> [Information given]:
#####
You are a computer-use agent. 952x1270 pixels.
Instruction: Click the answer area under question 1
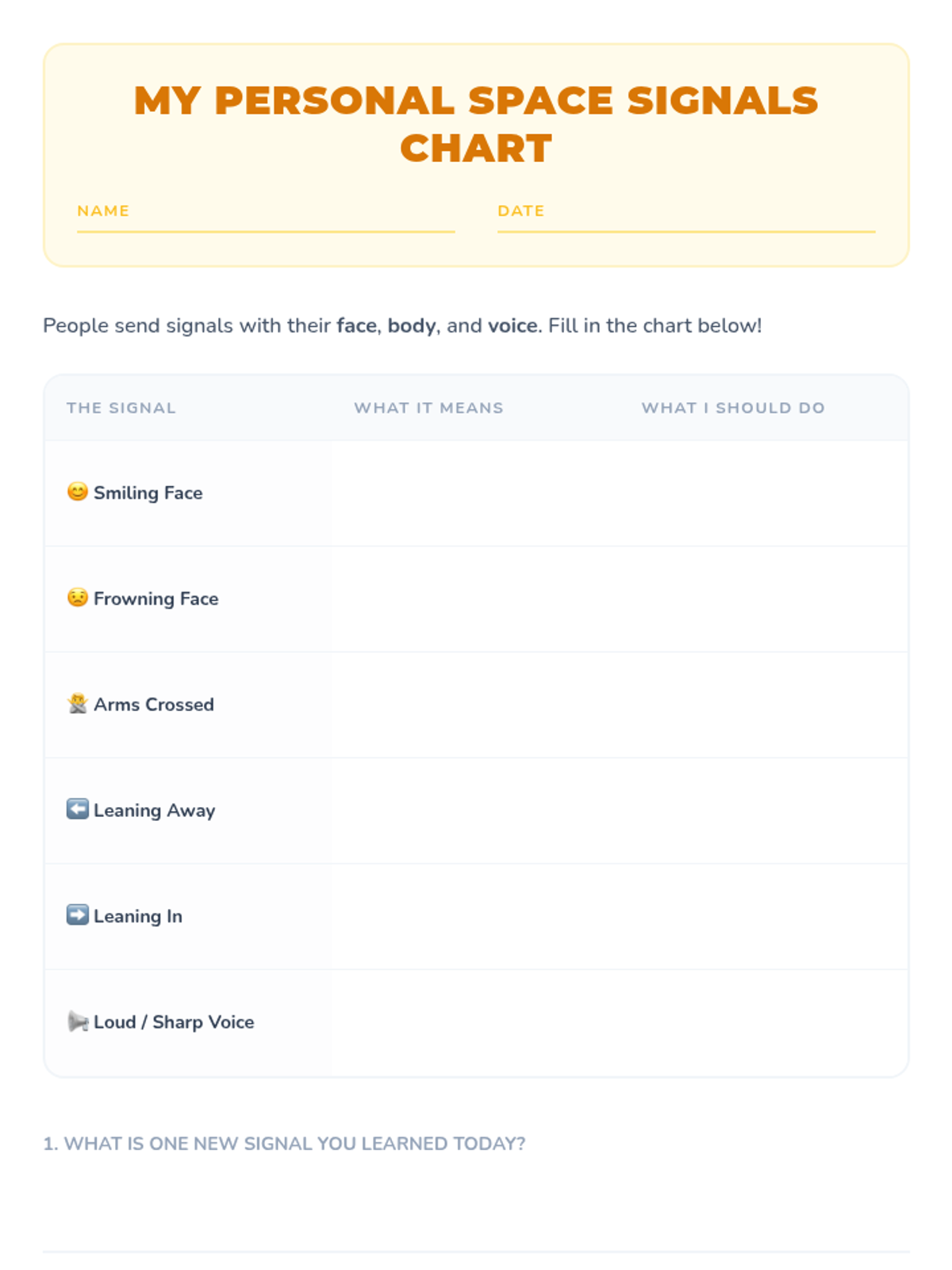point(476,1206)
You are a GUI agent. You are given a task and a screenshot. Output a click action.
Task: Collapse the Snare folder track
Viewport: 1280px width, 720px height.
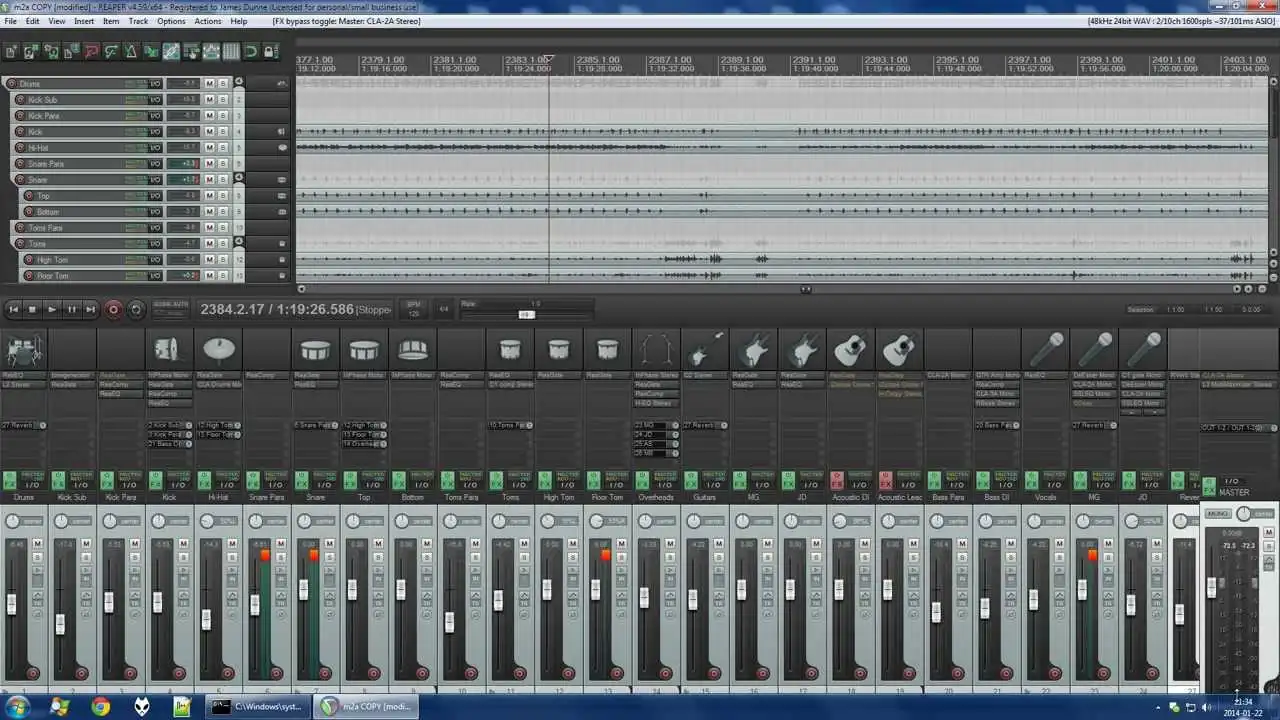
#####
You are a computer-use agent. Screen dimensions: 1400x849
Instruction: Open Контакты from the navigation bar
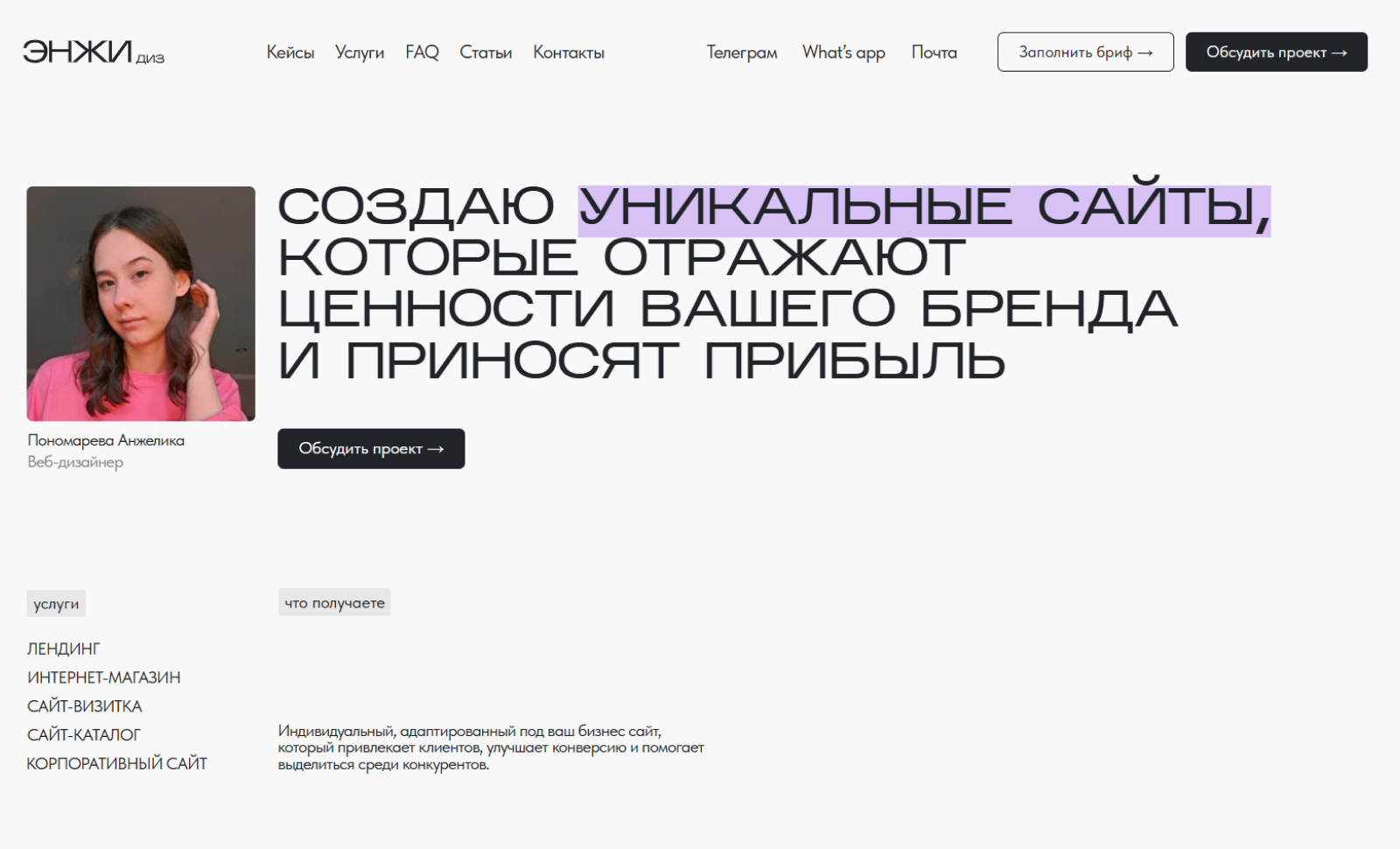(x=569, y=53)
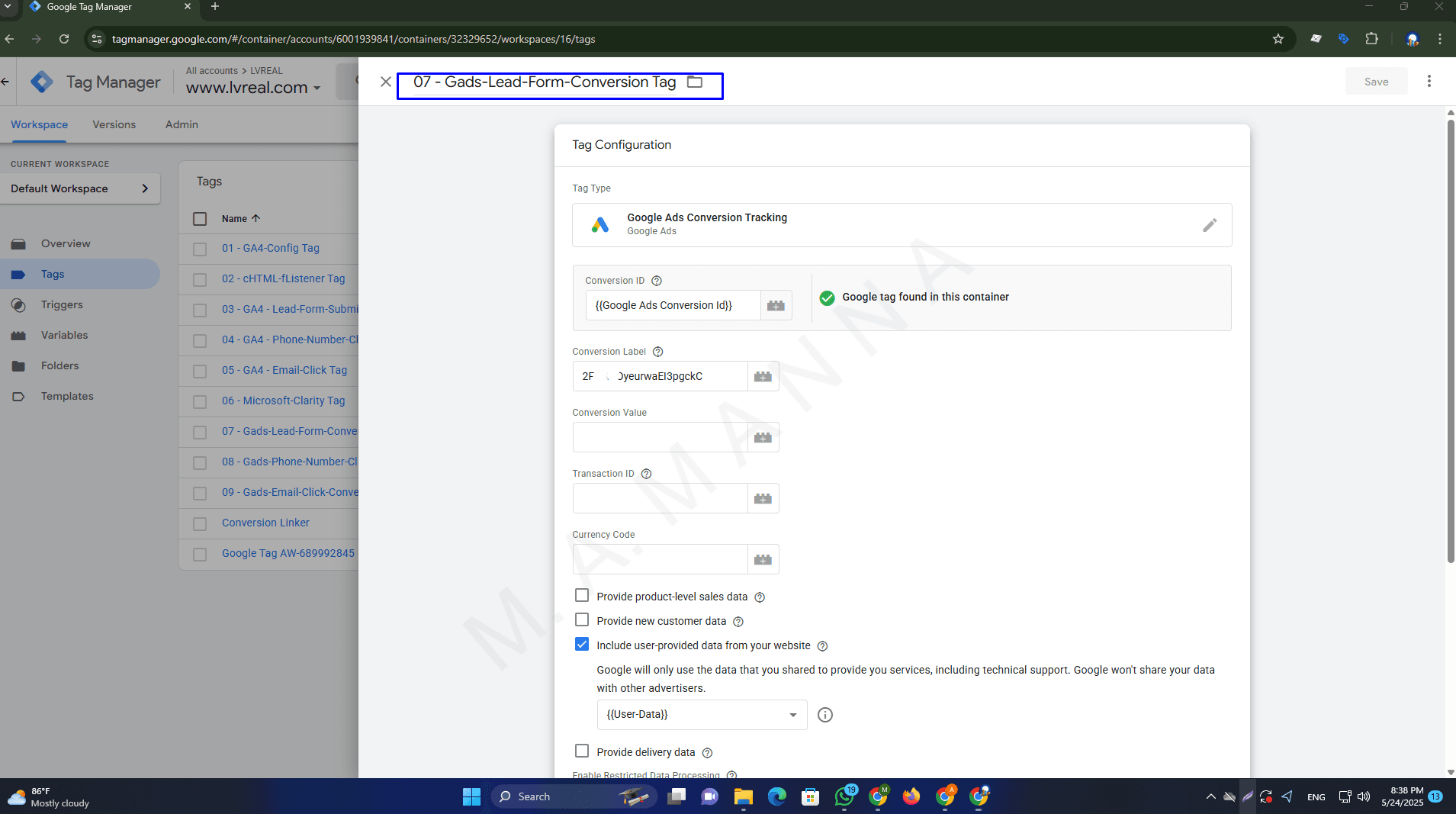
#####
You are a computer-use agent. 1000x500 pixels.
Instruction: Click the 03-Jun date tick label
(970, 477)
#####
Collect from the data above every line that includes "agent".

> [Exercise response]:
You are a computer-use agent. 952x1270 pixels.
You are a GUI agent. You are given a task and a screenshot. Output a click action.
You are a computer-use agent. Screen dimensions: 1400x849
You are a computer-use agent. 1000x500 pixels.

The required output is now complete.